It's not every time a famous person dies that they are commemorated in this way, with a near-universal expression of regret, respect, and memory. The ones that do almost always seem to have one thing in common: in some respect, they are all artists. These are not shallow celebrities of the kind American pop culture gets roundly criticized for elevating and glorifying, but people of talent, people who garnered the respect of their peers and the admiration of their audience, who had influence on their fields. People who, to the ones they inspired, genuinely mattered.

And maybe that's why people mourn the passing of Bowie and Rickman so openly. They never knew us, but we knew them.

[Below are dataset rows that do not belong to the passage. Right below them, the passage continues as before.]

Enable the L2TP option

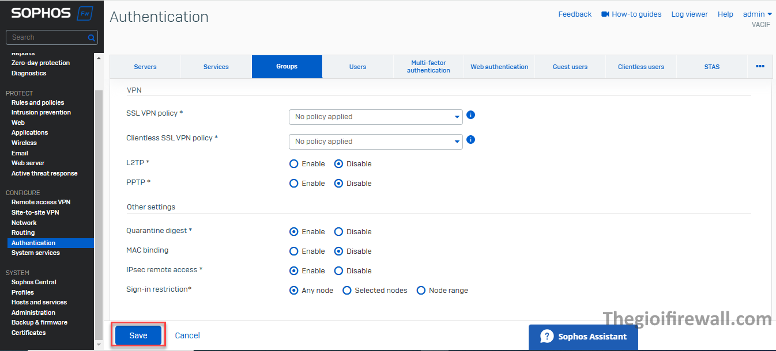294,164
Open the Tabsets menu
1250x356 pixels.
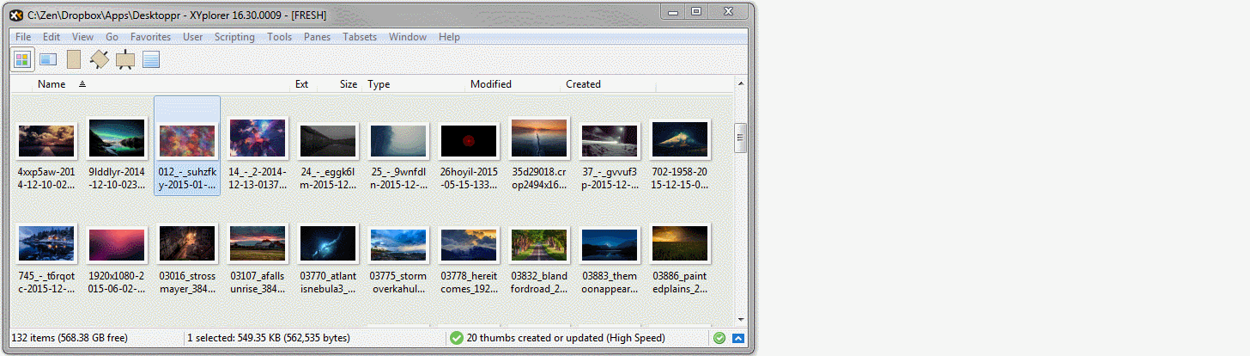click(360, 37)
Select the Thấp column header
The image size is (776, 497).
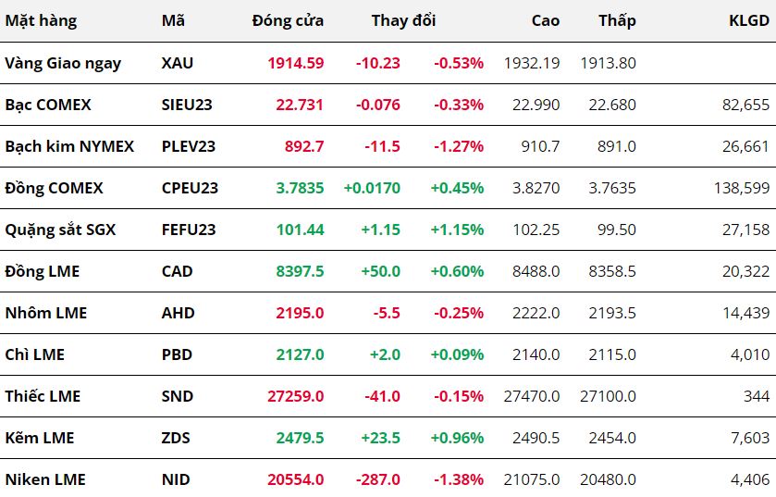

Such is the relationship between artist and audience: in putting their art out into the world, the artist becomes part of the lives of people that they will never meet. In listening to a David Bowie album or watching an Alan Rickman film, we absorbed pieces of them into ourselves, and, over time, the pieces of artists we absorb become pieces of us. Through their art, we can be influenced just as much by people we have never met as by people we have known intimately our whole lives. Would I be who I am without absorbing the influence of Philip Pullman, or Peter Jackson, or U2? No.

And in this, the beauty in the tragedy can be found, that even after the human life of an artist ends, their work and influence survives, and takes new life. In the theatricality of David Bowie, Marilyn Manson and Lady Gaga took inspiration, interpreting his influence in radically different directions that will inspire yet more artists. In Alan Rickman's performances, actors will continue to find elements that they will incorporate into their own work. And the cycle of inspiration and creation will continue, as every artist leaves in their wake a world of influence and inspiration to be inherited by new artists, to take on new forms. In this sense, every artist is an immortal.